Global mitophagy inhibition via BNIP3 ablation is not sufficient to alleviate skeletal muscle impairments in male and female tumor-bearing mice.

Cancer cachexia (CC) is marked by severe skeletal muscle loss and dysfunction, associated with mitochondrial degeneration. Our previous studies showed induction of the mitophagy marker BNIP3 3-weeks post-Lewis Lung Carcinoma (LLC) induction. We hypothesize excessive mitophagy contributes to muscle wasting in CC. To test this, we used a Bnip3 knockout (KO) mouse model with LLC-induced CC to assess its impact on muscle outcomes. 8-weeks-old male and female mice were injected with 1x10⁶ LLC cells or PBS (sham controls). After 4 weeks, we assessed muscle function through dorsiflexor electrophysiology, muscle protein synthesis via deuterium oxide labeling, and mitochondrial respiration.
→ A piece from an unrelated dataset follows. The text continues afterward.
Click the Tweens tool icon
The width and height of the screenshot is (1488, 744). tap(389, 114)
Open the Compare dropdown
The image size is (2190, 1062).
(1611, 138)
Plantaris and white-gastrocnemius muscles were analyzed for mitochondrial respiratory function, tibialis anterior (TA) for muscle cross-sectional area, and mixed-gastrocnemius for protein and mRNA analysis. Bnip3 KO showed some benefits in males, including attenuated fat loss and splenomegaly and near-significant attenuation of EDL mass loss. In females, Bnip3 KO did not prevent relative muscle atrophy or functional impairments. In males, KO lowered protein synthesis independent of cancer. Despite KO reducing mitophagy markers, it did not improve muscle mitochondrial respiration or functional outcomes. In both sexes, KO mice exhibited unbalanced mitochondrial dynamics with increased fission and reduced fusion, processes also impaired by LLC. Overall, global Bnip3 ablation may not offer significant benefits for CC by itself. These findings suggest targeting aberrant mitophagy via complete Bnip3 deletion is insufficient to alleviate cancer-induced muscle detriments in both biological sexes, while BNIP3-mediated mitophagy may be needed to maintain protein anabolism.